Figure 4.09 summarizes the equilibrium relations of the phases brine, halite, and ice that have been discussed in this chapter. It is, therefore, a phase diagram. 9
Figure 4.09. H2O-NaCl equilibrium phase diagram. Phases at equilibrium for the system H2O-NaCl are shown as a function of chemical composition (weight percent NaCl) and temperature. The blue area indicates temperatures and compositions for which a single phase, brine, is present at equilibrium. Click on the diagram to enlarge and to get more information.
The horizontal line patterns represent tie lines that connect the compositions of pairs of phases at equilibrium at specific temperatures. For the "Brine+Halite" area, the brine composition at each temperature is given by the halite-saturation curve. For the "Ice+Brine" area, the brine composition at each temperature is given by the ice-saturation curve. Notice that both halite and ice have no variation in chemical composition. This is because there is no solid solution of H2O in halite and there is no solid solution of NaCl in ice.

Record set →
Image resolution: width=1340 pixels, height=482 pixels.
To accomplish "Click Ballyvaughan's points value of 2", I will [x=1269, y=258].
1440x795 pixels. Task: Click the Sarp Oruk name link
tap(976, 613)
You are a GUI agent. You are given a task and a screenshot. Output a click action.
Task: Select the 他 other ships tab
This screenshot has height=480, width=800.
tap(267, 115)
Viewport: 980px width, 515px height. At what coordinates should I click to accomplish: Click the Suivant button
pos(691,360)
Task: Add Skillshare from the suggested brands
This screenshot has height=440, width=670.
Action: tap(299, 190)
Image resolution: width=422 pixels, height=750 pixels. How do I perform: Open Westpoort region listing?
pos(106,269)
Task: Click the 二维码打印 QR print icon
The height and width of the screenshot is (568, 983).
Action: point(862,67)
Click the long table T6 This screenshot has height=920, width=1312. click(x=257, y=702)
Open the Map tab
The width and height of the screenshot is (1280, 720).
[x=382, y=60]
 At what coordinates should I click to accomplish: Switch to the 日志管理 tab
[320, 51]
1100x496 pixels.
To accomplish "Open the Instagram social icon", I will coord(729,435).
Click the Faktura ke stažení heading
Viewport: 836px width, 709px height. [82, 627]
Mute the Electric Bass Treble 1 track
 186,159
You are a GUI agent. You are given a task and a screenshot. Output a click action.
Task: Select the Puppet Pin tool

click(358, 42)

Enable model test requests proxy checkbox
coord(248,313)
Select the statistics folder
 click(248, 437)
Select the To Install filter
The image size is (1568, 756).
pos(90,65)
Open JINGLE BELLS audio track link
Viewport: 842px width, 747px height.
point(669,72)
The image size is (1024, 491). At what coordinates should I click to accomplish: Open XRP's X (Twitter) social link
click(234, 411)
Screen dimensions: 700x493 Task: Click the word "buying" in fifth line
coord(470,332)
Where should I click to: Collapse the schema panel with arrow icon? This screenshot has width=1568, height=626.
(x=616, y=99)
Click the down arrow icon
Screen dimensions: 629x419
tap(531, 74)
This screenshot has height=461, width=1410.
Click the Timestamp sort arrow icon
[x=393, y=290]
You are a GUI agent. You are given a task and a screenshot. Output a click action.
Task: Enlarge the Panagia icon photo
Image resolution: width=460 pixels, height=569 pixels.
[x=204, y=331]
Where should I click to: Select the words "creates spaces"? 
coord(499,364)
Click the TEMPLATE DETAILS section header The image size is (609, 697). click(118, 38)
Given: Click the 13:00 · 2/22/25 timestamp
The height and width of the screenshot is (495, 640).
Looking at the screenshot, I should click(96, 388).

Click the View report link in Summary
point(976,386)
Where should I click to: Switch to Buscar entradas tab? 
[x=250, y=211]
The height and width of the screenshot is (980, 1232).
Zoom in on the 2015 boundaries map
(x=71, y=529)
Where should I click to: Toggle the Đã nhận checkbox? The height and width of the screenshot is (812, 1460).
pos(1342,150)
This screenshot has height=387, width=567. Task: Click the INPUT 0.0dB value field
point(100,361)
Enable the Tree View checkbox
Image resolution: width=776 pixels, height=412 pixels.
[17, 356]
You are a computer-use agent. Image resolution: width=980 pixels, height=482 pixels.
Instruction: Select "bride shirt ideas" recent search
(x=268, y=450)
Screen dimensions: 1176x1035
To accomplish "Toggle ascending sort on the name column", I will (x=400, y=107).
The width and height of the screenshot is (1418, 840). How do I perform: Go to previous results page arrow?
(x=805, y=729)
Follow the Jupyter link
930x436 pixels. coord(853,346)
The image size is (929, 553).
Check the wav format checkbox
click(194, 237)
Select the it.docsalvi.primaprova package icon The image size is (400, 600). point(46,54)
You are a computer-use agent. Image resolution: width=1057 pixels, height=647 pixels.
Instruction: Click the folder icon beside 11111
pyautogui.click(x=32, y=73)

Exercise requirements →
1. From the H2O-NaCl phase diagram text, reproduce word for word the part that begins with the words containing "The horizontal line" and ends with "NaCl in ice.".
2. Answer these questions using the H2O-NaCl phase diagram text:
(a) What does the blue area in the diagram indicate?
(b) In the "Ice+Brine" area, which curve gives the brine composition at each temperature?
(c) What does the text give as the reason halite and ice have no variation in chemical composition?

Answer set →
1.
The horizontal line patterns represent tie lines that connect the compositions of pairs of phases at equilibrium at specific temperatures. For the "Brine+Halite" area, the brine composition at each temperature is given by the halite-saturation curve. For the "Ice+Brine" area, the brine composition at each temperature is given by the ice-saturation curve. Notice that both halite and ice have no variation in chemical composition. This is because there is no solid solution of H2O in halite and there is no solid solution of NaCl in ice.

2.
(a) The temperatures and compositions for which a single phase, brine, is present at equilibrium.
(b) The ice-saturation curve.
(c) There is no solid solution of H2O in halite and no solid solution of NaCl in ice.